A l’époque, MSF s’était insurgé contre l’incapacité de la France ou de l’Union européenne à assurer cette mission. « Depuis longtemps, nous demandons à l’Union européenne la mise en place de moyens d’évacuation efficaces, en particulier un avion localisé dans la région. Des discussions sont en cours, mais rien n’est encore organisé », avaient ainsi déclaré Brice de la Vingne et Bertrand Draguez, tous deux responsables de MSF, au Figaro.
L’opération avait coûté « plusieurs centaines de milliers d’euros » à l’ONG qui espérait alors que « le gouvernement français apprenne le maximum maintenant, pour faire mieux la prochaine fois ».
Phoenix Air décroche un contrat aux Etats-Unis
Forte de cette expérience dans le rapatriement des malades, la société américaine Phoenix Air a été choisie par le gouvernement américain pour se charger officiellement de toutes les évacuations de patients américains.
La compagnie a signé un contrat de six mois avec le département d’Etat pour un montant de 4,9 millions de dollars, explique ainsi le blog Lignes de défense.
« D’autres sociétés US, comme Heliworks LLC (qui appartient à DynCorp) ou AirMed International, ont été évaluées mais pas retenues », indique encore le blog.
A ce jour, « la société a déjà effectué six évacuations vers les USA et trois autres vers l’Europe (deux vers l’Allemagne et une vers la France pour rapatrier l’employée de MSF) […] Il faut compter un coût de 200 000 dollars par vol ».
La France se distingue
Le secteur semble porteur puisqu’une société française a décidé de se spécialiser dans le domaine des rapatriements de patients atteints d’Ebola. Pheonix Air a désormais un concurrent. Medic-Air International dirigée par le Dr Hervé Raffin a récemment assuré son premier vol en rapatriant à Oslo une infirmière norvégienne contaminée en Sierra Leone.

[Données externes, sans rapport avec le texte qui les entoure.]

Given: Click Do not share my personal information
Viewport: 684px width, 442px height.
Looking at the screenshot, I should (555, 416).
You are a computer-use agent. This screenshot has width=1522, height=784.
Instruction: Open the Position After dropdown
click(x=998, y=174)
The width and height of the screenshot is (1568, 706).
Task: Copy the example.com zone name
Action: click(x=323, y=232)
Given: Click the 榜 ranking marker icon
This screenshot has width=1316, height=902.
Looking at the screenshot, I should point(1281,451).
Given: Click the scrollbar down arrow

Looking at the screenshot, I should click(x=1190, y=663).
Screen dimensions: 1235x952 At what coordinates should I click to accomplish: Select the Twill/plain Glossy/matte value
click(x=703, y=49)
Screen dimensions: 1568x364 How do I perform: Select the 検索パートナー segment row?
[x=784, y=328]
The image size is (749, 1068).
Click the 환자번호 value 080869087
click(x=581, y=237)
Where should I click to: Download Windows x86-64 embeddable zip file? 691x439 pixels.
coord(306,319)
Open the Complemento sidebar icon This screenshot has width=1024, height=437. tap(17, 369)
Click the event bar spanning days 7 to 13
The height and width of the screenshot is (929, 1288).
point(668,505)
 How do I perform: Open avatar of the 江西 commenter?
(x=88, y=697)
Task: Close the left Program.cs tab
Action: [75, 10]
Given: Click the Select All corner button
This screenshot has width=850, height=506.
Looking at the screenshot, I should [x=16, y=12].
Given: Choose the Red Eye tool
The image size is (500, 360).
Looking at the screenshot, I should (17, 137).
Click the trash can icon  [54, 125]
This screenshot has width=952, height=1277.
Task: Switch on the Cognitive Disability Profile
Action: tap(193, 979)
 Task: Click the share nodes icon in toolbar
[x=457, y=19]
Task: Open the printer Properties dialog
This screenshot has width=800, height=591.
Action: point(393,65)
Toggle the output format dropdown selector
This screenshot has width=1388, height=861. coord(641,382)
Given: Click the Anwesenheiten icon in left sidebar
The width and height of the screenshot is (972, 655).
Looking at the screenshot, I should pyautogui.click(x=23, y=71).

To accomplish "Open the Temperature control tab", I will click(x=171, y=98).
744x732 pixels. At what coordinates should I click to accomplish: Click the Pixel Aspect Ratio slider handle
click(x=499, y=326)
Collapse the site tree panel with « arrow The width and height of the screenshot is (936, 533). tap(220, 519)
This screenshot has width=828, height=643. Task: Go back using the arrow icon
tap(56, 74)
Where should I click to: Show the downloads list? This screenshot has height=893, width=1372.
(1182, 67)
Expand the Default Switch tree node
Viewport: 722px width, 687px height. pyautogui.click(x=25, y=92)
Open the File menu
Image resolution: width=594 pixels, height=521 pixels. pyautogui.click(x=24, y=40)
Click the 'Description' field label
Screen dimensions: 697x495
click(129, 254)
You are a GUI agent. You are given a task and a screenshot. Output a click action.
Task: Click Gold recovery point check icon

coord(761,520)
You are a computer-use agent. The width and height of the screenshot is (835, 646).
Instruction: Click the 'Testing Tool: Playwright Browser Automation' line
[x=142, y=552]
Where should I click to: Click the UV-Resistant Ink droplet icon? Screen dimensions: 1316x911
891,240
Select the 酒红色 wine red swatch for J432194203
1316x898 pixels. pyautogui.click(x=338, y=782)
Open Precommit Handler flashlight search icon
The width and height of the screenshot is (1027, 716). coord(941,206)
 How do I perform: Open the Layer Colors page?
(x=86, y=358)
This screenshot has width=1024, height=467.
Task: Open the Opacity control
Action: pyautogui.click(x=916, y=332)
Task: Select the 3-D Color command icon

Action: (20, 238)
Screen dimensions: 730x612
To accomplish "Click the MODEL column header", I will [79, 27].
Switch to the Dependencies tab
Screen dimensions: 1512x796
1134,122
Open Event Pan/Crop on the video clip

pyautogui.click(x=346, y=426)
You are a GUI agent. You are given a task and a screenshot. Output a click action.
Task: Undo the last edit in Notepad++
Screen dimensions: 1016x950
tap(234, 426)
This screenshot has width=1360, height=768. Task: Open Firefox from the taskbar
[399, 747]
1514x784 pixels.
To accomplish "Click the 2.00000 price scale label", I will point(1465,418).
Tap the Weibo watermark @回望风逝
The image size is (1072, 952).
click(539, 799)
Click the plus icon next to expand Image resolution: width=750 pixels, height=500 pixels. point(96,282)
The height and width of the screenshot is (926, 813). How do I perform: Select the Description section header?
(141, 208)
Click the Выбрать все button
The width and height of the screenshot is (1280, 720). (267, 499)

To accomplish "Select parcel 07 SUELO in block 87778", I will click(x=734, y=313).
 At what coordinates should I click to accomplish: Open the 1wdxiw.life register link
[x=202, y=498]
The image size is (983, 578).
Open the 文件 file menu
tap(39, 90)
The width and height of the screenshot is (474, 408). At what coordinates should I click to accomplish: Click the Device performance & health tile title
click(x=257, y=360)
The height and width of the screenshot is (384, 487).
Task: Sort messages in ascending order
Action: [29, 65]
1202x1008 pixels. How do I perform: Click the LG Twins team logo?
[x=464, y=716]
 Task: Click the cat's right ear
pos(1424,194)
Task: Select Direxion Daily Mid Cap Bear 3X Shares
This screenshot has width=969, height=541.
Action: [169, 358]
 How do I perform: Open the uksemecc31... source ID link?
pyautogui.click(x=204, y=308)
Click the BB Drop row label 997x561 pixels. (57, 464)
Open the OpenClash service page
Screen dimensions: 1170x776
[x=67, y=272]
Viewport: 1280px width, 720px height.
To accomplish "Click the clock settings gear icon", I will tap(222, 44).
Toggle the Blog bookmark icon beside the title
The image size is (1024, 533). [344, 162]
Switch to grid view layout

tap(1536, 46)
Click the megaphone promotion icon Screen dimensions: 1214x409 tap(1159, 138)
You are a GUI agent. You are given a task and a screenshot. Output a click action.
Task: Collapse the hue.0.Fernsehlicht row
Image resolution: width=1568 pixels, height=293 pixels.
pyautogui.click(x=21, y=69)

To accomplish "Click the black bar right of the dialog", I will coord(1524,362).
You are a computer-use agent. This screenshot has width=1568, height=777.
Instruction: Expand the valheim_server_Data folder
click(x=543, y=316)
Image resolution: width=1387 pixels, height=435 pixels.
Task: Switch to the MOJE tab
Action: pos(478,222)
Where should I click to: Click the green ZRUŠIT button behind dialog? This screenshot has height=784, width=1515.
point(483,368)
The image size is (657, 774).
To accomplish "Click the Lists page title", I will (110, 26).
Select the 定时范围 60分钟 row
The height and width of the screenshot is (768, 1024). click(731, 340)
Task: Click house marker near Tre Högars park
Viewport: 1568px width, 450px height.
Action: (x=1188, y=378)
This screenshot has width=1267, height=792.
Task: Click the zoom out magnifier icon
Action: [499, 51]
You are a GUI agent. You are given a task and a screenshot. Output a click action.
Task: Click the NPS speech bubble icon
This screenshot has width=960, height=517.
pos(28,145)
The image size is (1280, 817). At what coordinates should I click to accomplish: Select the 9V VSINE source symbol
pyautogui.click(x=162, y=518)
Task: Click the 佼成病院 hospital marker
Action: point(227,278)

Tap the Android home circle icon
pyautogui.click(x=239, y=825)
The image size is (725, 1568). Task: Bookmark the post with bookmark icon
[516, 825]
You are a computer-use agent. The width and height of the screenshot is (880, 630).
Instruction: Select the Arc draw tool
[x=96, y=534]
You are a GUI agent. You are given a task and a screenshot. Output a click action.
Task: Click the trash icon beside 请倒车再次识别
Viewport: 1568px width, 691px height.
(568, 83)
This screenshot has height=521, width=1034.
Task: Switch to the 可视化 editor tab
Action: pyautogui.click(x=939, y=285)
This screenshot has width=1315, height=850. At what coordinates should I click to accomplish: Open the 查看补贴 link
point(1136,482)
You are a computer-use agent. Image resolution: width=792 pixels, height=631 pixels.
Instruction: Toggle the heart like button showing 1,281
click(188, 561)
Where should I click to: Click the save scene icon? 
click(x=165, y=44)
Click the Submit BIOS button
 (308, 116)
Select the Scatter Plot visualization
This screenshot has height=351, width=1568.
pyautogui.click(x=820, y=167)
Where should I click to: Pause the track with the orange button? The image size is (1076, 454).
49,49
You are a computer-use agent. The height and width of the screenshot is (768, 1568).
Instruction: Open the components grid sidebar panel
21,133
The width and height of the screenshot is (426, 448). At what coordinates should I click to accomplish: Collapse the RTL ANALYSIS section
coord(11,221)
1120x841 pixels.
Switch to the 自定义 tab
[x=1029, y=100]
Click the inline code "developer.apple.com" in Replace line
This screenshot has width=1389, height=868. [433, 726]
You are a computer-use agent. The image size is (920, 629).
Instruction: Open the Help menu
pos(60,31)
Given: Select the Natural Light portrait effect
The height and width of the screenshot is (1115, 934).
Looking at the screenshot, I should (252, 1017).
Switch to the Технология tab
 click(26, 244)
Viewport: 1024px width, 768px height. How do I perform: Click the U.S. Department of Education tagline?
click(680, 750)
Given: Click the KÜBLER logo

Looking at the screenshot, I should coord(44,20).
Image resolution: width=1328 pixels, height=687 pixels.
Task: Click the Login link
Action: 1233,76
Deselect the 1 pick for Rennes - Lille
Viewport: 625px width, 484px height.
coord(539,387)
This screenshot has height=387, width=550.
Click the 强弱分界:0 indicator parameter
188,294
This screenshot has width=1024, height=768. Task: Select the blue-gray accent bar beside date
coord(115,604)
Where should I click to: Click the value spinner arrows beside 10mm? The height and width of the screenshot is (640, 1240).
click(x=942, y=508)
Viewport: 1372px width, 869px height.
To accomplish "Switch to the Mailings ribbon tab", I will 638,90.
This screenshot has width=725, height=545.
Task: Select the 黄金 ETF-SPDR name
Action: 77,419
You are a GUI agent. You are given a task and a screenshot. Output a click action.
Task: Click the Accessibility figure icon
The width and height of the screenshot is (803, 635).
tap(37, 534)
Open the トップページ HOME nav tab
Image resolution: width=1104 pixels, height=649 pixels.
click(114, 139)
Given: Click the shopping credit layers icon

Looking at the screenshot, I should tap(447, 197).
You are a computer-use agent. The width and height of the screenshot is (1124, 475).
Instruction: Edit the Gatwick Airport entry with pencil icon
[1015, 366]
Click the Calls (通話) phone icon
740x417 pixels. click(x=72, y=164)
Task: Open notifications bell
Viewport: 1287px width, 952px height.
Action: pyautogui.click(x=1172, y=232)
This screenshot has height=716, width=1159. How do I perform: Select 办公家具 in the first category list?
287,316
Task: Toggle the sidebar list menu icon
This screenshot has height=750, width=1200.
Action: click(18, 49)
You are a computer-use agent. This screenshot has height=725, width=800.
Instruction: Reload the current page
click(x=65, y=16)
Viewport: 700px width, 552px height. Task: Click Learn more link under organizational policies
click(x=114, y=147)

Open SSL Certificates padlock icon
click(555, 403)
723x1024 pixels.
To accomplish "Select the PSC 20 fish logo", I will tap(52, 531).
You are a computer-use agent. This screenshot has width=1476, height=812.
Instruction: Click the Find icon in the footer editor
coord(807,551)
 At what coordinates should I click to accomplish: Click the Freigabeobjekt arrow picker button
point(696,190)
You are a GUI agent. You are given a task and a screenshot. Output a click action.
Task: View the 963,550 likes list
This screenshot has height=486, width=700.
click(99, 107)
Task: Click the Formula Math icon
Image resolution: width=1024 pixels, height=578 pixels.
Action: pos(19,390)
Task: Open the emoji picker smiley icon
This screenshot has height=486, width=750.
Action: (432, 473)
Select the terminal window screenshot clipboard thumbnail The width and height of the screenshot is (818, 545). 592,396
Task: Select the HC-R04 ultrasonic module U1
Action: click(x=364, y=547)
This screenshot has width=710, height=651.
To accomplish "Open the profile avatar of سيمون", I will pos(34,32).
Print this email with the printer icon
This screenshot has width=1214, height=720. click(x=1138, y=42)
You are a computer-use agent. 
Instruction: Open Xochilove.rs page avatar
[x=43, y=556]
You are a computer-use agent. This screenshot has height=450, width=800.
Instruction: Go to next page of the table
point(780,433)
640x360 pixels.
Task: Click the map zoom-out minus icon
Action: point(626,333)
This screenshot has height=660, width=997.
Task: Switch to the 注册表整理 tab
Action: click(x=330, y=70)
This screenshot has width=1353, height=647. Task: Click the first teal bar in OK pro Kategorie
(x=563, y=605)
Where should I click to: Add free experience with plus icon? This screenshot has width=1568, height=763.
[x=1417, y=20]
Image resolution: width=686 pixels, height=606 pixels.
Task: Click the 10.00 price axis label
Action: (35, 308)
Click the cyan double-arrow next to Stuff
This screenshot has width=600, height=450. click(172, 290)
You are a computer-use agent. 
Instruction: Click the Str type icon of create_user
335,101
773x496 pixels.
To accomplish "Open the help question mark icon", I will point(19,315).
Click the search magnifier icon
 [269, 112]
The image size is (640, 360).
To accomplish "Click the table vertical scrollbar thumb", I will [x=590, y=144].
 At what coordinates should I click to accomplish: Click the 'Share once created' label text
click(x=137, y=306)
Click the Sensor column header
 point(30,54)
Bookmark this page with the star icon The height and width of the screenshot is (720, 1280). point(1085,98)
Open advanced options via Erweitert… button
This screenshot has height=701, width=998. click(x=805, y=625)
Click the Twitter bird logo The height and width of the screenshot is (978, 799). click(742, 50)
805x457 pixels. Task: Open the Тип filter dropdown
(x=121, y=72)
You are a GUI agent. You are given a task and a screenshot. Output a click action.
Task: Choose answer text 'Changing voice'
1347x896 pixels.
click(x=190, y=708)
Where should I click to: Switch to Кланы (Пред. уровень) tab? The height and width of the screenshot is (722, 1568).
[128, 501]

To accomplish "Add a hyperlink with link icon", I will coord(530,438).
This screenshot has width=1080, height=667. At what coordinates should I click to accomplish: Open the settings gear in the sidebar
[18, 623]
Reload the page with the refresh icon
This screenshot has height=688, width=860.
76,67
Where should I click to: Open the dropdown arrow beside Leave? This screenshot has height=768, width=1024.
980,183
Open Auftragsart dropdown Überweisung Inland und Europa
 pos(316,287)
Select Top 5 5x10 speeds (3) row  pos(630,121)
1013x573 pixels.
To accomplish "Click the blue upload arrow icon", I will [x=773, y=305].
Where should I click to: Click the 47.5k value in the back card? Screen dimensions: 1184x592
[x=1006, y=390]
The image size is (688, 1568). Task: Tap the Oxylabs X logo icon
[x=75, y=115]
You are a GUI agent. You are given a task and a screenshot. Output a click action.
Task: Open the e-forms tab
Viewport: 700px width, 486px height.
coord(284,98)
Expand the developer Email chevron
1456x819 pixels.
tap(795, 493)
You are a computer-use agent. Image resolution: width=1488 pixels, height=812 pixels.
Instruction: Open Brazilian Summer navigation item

« Nous avons travaillé dans le cadre du ‘Biorisk Air Transport’ et en suivant les recommandations de l’OMS et de l’Institut national français de veille sanitaire », explique à Slate.fr le Dr Raffin. « Début octobre, entre le déclenchement de l’alerte par l’ONG et l’arrivée à Oslo, le rapatriement de la patiente a pu se faire en 42 heures, via Las Palmas et Le Bourget. Pendant toute la durée et à chaque étape de la mission, nous avons assuré le suivi médical de la patiente en étant en contact direct et permanent avec les médecins de l’ONG norvégienne concernée », peut-on encore lire sur Slate.fr.
Le transport ne s’est toutefois pas fait sans multiples obstacles. « Le fait de transporter une personne infectée par le virus Ebola complique notablement les choses en matière de plan de vol et d’obtention des autorisations par les autorités aéroportuaires. […] A Las Palmas comme au Bourget, notre avion a été contraint de rester en bout de piste, toutes portes fermées, avec remplissage des réservoirs en des temps record », relate enfin Slate.fr.